People often ask why certain dogs and people are constantly bullied/ intimidated by other dogs and other dogs and people are left alone. It is because of the natural rank of the dog or person and the signals and energy that dog or person gives off, combined with the level of energy of the dogs doing the bullying. Dogs sense weak, negative energy and want to correct it. It all boils down to survival of the pack and keeping strength in the pack (hence why only the alphas are allowed to mate in a wolf pack). If you study the natural behaviour in wolf packs, you will often see the higher ranking dogs bullying the weak Omega dog when they all have heightened energy (eg. playtime/ the hunt). If you always maintain a calm but assertive energy around dogs, then they will most likely leave you alone. If you show weakness and/ or let your energy be heightened by jumping up and down, running, squealing etc. around dogs, then you are more likely to be given a warning nip by the dogs to calm you down.

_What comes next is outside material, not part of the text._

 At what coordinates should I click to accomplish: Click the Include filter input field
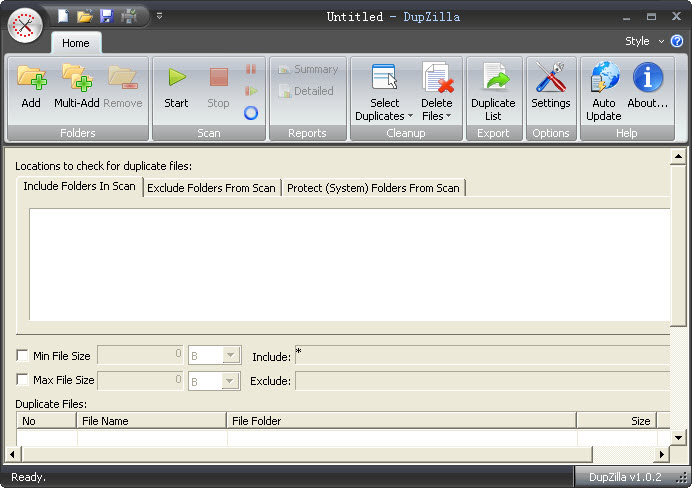tap(480, 356)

In HK our local Asiatic dogs are direct descendants from the Chinese wolf, so their natural instincts are more prevalent than in certain breed dogs. I often see this bullying behaviour amongst them, especially in village settings, where the villager’s dogs are let out and left to roam around the village without supervision or any form of mental or physical stimulation. It either happens immediately (i.e. when they are first let out with heightened energy) or when they seem to get bored and look for things to stimulate them (chase cyclists, joggers, cats, cars, the Pizza Hut delivery guy etc.). If they can't find anything (or the thing they found to chase has gone away) and their energy levels have increased, then they often turn on the weakest member of the pack and bully them. If they are supervised by an effective human pack leader and their energy is channeled into walking or playing games, then this is less likely to happen.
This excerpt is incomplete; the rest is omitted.